Categories with accented characters

One of my categories is named “Le-carré,” but the link ends up being generated like this:

categories/le-carr%C3%A9

And not working. Is there an easy fix for this that I’m overlooking?

“Latin Small Letter E with Acute” is 0xC3 0xA9 in UTF-8, so the URL encoding has the right escape for that. What were you expecting and what are you seeing (in other words, how is it working versus what you expected).

I was expecting the category link for “le-carré” to work like the others do. Instead it 404s. You can see the category list here:

There is a directory created under “categories” named “le-carré,” but the link does not point to it. (It’s not a case problem.)

Hello @joncgoodwin,

Are you running Mac OS X? If so, you are a likely victim of HFS Plus file system’s insistence to store the “é” (U+00E9) character in Normal Form Decomposed (NFD) mode, i.e. as “e” + " ́" (U+0301).

As an example, compare these two:

Is your web server also running on Mac OS X? Or do you upload the static web site to a Linux server?

Depending on your situation, I think you may either run convmv on the Linux web server:

Convert all files in a directory from NFD to NFC:
convmv -r -f utf8 -t utf8 --nfc --notest .

– from https://gist.github.com/JamesChevalier/8448512

Or, you may edit your .md files and change the category name from “le-carré” (NFC) to “le-carré” (NFD).

Hope this helps!

Anthony

Thanks. I’m sure this is the problem. My linux server does not have convmv, and I don’t think I can install it there. I could install it via brew on my mac, but would running this command on the markdown source files fix the problem (or cause another)?

Or would a sed or perl one-liner solution be the way to go?
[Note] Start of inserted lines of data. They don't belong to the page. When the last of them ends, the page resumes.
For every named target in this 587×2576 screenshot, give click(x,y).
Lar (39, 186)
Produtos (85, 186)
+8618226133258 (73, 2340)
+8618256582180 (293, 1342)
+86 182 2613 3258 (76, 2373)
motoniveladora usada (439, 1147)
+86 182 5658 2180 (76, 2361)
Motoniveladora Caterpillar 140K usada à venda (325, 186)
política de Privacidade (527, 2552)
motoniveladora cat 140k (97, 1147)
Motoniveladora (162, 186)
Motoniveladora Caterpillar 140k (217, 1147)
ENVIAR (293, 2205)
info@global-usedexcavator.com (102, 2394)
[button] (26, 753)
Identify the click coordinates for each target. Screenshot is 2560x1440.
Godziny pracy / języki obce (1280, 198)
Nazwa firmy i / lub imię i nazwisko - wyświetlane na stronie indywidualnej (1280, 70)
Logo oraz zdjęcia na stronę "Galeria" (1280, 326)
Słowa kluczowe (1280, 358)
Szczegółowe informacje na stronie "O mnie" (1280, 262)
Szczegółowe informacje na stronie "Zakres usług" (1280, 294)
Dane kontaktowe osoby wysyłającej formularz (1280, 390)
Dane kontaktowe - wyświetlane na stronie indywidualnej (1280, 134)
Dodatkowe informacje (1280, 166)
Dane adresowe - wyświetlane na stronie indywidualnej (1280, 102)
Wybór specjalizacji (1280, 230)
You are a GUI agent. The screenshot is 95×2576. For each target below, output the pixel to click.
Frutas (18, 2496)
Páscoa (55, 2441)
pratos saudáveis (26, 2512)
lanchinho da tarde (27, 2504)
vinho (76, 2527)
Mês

How about something like this? :slight_smile:

You can use rsync’s --iconv option to convert between UTF-8 NFC & NFD, at least if you’re on a Mac. There is a special utf-8-mac character set that stands for UTF-8 NFD. So to copy files from your Mac to your NAS, you’d need to run something like:

rsync -a --iconv=utf-8-mac,utf-8 localdir/ mynas:remotedir/

This will convert all the local filenames from UTF-8 NFD to UTF-8 NFC on the remote server. The files’ contents won’t be affected.

After updating to a later version of rsync, this fixed it. Thanks again; I was completely unaware of this UTF-8 Mac issue.

You are very welcome. This strange phenomenon on Mac OS X is news to me too: I learned of this merely a week ago while reading “Git v2.2.1 (security release) available” on Linux Weekly News:

Most of the discussions that followed were about “Filename mangling considered harmful”, and the issue of HFS+ decomposing Unicode characters was brought up.

More background information is available in this “rant” too:


Note (and random ideas) to self and to fellow developers:

  • A new Troubleshooting or FAQ section in the Hugo docs documenting abnormalities/gotchas like this.
  • Perhaps Hugo should have a user-configurable option to strip off the accents and convert them to plain ASCII from the path names of categories, e.g. “Le-carré” to “Le-carre”. Default on or off? :slight_smile:
  • In that case, Hugo may also need to deal with possible collision, say, the user has both “Le-carré” and “Le-carrè” and both map to “Le-carre”, so one of them must be renamed as “Le-carre1”?
1 Like

Good idea about the troubleshooting section (I wouldn’t call this issue with accented characters on OSX a FAQ …).

Ran into this issue with a taxonomy entry of サービス. The ビ character is losing its little upper right part, and rendering as ヒ.

Even though I’m running rsync 3 (from brew) with the --iconf switch, it’s not converting the name on the server side. I’ll need to look into it more.

For reference, a couple things I learned:

  • --iconv=LOCAL,REMOTE always must be specified in that order
  • you can use iconv --list to see what’s available

The missing accents are “my fault”.

This is a long story:

You pushed a fix, does that go in the frontmatter of whatever post whose categories you’re trying to protect?

Well, I posted a fix that removed unicode accents in url/path in categories for sections and taxonomies. This didn’t work too well with Japanese … So I will add a fix that make the previous fix optional (default off).

Hi, quick question, I searched through the documentation but could not find an option to remove unicode characters from urls. Was it implemented? If yes, how can I turn it on? I’m using a Mac and I’m facing the NFC vs NFD problem.

There is no general option for that, but have a look at

Thanks for taking the time to answer my question. I see what the code is doing, but as I’m lazy, I took the rsync route described above and it works as intended. My accented categories links are now working properly on the remote server.